2) More Likely. Are you familiar with filesystem snapshots? Do you have Time Machine turned on? This is a very common cause of "missing free space" on Macs after deleting files. Even though the files you remove are no longer visible in your current view of the filesystem, if they have been snapshotted their space is still marked as used and you still have the option of using Time Machine (and some other more esoteric utilities) to retrieve them. The system will automatically delete old snapshots when space is actually required. You can view snapshots with Disk Utility->View->Show APFS Snapshots.
 
Thanks for the replies, sorry I have not replied back sooner. I noticed the other day that the HD drive now reports the amount of free space that I would expect. So I will just put it down as random OS thing that self-resolved.
 
Thanks for the replies, sorry I have not replied back sooner. I noticed the other day that the HD drive now reports the amount of free space that I would expect. So I will just put it down as random OS thing that self-resolved.
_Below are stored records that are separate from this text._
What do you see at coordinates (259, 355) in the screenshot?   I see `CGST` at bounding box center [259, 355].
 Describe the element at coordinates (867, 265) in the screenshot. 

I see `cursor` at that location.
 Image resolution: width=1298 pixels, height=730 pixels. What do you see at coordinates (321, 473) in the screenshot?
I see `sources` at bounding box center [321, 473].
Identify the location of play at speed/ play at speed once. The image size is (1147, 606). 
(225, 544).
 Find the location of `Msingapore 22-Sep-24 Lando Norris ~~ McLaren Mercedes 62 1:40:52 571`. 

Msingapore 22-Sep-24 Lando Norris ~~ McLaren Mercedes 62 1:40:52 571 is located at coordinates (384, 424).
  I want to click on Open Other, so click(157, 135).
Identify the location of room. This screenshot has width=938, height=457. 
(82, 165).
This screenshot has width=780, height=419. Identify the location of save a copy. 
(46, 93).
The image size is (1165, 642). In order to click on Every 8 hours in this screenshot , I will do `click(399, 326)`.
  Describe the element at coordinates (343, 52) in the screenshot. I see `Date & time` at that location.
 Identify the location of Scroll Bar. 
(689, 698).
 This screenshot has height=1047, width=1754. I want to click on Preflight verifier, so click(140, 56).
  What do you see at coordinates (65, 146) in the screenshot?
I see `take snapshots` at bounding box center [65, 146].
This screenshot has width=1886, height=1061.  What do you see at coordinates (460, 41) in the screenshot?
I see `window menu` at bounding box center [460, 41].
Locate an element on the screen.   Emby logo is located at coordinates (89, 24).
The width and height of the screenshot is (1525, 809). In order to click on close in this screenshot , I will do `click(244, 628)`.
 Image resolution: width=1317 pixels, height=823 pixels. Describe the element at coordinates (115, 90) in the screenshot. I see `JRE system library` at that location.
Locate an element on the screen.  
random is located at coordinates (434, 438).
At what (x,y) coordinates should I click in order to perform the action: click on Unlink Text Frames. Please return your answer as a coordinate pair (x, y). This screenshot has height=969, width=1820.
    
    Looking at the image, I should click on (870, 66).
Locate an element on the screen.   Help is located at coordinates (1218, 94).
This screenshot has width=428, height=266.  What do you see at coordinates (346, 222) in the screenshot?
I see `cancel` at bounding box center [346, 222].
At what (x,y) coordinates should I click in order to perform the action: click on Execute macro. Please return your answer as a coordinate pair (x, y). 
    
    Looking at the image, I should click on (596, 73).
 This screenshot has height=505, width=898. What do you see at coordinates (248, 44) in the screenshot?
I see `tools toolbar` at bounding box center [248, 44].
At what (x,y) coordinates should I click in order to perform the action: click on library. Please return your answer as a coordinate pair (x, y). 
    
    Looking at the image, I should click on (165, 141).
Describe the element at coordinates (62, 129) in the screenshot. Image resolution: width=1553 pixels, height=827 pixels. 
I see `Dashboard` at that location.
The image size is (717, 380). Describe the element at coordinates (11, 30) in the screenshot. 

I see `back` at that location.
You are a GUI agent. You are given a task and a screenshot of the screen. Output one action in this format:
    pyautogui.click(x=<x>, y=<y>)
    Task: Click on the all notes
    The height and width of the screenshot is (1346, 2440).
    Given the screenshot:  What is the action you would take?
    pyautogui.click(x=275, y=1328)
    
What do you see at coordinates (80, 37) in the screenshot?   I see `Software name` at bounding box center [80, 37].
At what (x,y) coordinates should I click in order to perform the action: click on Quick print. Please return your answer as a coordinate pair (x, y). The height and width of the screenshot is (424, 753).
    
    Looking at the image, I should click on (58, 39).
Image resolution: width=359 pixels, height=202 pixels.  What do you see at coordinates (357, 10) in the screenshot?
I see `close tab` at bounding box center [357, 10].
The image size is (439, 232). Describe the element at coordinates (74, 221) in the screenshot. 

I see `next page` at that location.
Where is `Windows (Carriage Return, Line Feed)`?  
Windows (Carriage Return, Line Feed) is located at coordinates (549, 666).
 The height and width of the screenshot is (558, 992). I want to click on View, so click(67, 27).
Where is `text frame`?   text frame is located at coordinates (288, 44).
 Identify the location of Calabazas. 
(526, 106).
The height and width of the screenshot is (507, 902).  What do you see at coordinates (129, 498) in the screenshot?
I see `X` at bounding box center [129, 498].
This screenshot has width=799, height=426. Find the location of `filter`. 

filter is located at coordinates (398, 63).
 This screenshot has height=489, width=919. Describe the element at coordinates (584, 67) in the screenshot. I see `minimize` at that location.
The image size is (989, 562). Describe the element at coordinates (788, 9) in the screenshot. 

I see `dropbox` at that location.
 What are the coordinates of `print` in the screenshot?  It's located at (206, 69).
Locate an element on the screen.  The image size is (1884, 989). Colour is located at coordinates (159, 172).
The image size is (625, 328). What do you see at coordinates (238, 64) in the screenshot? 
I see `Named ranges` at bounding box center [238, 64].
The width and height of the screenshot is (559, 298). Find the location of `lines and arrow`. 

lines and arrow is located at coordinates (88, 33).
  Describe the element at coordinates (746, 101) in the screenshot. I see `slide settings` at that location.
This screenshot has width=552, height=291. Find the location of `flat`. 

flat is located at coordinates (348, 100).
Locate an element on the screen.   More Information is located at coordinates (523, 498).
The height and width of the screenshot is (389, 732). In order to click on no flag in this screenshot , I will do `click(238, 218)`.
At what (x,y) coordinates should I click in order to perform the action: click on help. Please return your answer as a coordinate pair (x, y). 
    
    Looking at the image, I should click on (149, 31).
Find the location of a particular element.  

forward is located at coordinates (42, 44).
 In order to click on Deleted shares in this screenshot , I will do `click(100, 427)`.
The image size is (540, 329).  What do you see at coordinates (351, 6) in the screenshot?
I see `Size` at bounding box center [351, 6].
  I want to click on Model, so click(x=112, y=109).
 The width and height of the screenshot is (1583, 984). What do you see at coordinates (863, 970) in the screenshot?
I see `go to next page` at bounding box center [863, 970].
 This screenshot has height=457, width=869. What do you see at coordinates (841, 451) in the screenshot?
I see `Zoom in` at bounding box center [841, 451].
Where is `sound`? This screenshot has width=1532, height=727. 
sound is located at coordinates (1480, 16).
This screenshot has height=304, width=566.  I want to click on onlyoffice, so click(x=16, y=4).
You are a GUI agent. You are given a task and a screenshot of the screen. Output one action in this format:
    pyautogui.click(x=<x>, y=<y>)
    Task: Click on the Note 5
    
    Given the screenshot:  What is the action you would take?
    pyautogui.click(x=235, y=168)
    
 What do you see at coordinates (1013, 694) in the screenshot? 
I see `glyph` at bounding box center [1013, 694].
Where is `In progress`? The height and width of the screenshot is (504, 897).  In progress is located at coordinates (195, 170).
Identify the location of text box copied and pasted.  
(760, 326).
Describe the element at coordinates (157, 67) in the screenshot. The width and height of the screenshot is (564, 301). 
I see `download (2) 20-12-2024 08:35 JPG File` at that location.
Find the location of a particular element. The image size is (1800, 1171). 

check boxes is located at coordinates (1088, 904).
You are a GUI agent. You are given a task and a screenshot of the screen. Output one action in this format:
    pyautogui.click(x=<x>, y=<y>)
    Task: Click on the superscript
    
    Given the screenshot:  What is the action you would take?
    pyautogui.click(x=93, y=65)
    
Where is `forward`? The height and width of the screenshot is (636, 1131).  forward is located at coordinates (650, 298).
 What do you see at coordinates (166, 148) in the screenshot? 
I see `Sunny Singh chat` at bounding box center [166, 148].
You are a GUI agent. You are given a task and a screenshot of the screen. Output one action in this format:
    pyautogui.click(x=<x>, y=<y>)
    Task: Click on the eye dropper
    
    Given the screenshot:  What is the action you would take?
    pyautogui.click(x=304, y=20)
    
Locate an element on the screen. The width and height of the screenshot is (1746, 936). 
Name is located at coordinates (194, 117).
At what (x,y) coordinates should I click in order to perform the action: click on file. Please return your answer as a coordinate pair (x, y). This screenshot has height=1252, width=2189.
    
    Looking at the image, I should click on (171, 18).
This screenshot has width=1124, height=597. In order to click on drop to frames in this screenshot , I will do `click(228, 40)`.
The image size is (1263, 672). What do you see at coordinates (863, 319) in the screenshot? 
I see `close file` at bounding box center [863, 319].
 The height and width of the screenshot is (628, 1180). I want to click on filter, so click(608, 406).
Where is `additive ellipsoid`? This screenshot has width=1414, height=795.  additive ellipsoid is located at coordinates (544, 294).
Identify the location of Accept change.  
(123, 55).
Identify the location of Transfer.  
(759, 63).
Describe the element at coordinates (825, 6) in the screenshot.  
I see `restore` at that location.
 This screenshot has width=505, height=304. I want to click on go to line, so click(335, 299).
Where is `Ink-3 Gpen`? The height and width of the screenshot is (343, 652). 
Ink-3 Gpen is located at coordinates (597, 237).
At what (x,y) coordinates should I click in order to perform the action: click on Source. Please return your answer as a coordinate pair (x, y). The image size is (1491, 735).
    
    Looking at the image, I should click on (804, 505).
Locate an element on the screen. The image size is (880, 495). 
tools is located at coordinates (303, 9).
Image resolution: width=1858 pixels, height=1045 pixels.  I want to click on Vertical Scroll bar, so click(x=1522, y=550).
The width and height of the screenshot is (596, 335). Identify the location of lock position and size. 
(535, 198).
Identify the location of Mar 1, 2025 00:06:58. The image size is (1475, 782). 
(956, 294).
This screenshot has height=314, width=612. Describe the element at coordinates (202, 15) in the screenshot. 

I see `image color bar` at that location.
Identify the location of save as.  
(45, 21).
The Time Machine snapshots are deleted after two days so eventually the space frees up as you say.
 
Oh, I don't use Time Machine.
You should be. IMO it is the best system Backup available. PC users could only hope for something that does backup up on Windows as well and as simply as does TimeMachine.
Everyone needs a system backup to protect against eventual disk drive failure. Every disk will fail. including SSDs. You need a recovery plan for that eventuality and to recover from stupid user mistakes.
 
You should be. IMO it is the best system Backup available. PC users could only hope for something that does backup up on Windows as well and as simply as does TimeMachine.
Everyone needs a system backup to protect against eventual disk drive failure. Every disk will fail. including SSDs. You need a recovery plan for that eventuality and to recover from stupid user mistakes.
+1, especially since my household systems are all windows.

I use a relatively complex backup program, so that all these systems are backed up to my desktop system. I use recovery or retrieve backups almost 100% due to user error, not hardware failure.
 
You should be. IMO it is the best system Backup available. PC users could only hope for something that does backup up on Windows as well and as simply as does TimeMachine.
Everyone needs a system backup to protect against eventual disk drive failure. Every disk will fail. including SSDs. You need a recovery plan for that eventuality and to recover from stupid user mistakes.
I have been using SuperDuper for about 15 years now, and while I realise that it does not to the rollback to a specific time thing, all my drives are backed up in duplicate locally and to Backblaze.